Most teams using AI today are stitching it onto a workspace that wasn't built for it. Individual ChatGPT accounts. A few Notion agents. A scattered handful of automations. Each one helpful in isolation, none of them compounding. The team gets a little faster, then plateaus.
We took a different approach. We rebuilt the company itself so AI could use it.
Three layers do the work at BitSafe:
flowchart TB
NC["NanoClaw — the autonomous fleet<br>~80 scheduled tasks: monitoring, executing, surfacing"]
CL["Claude — the daily leverage layer<br>Notion AI inside the workspace · Claude apps outside it"]
NO["Notion — the system of record<br>Structured, queryable memory of how the company operates"]

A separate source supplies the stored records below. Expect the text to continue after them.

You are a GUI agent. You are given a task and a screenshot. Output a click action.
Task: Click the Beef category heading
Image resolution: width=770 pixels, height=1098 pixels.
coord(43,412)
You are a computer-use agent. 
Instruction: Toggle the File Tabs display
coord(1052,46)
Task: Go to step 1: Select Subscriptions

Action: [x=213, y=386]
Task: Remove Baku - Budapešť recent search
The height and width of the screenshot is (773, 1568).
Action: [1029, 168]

NC -->|"writes results back into"| NO
CL -->|"operates on"| NO
style NO fill:#F4652F,color:#fff
This is Part 1 of a four-part series on how that stack came together at BitSafe. Aki has already written about NanoClaw — the harness, the security model, the local caches, the knowledge compiler. We won't re-cover that ground here. This series is about the part that makes the rest of it work: Notion. Specifically, what it took to turn Notion from a wiki into a substrate that AI agents can actually do work on top of.
It helps to be precise about what each layer is for, because the temptation when you have all three is to let them compete. They shouldn't.
Notion is structured. Pages have parents. Databases have schemas. Properties have types. Relations connect things. When NanoClaw asks "which Canton ecosystem apps have an open opportunity in Negotiation with a close date this quarter," it gets an answer because the company is shaped like a question that can be asked. None of that is automatic — somebody designed the schema. That somebody is the entire reason this works.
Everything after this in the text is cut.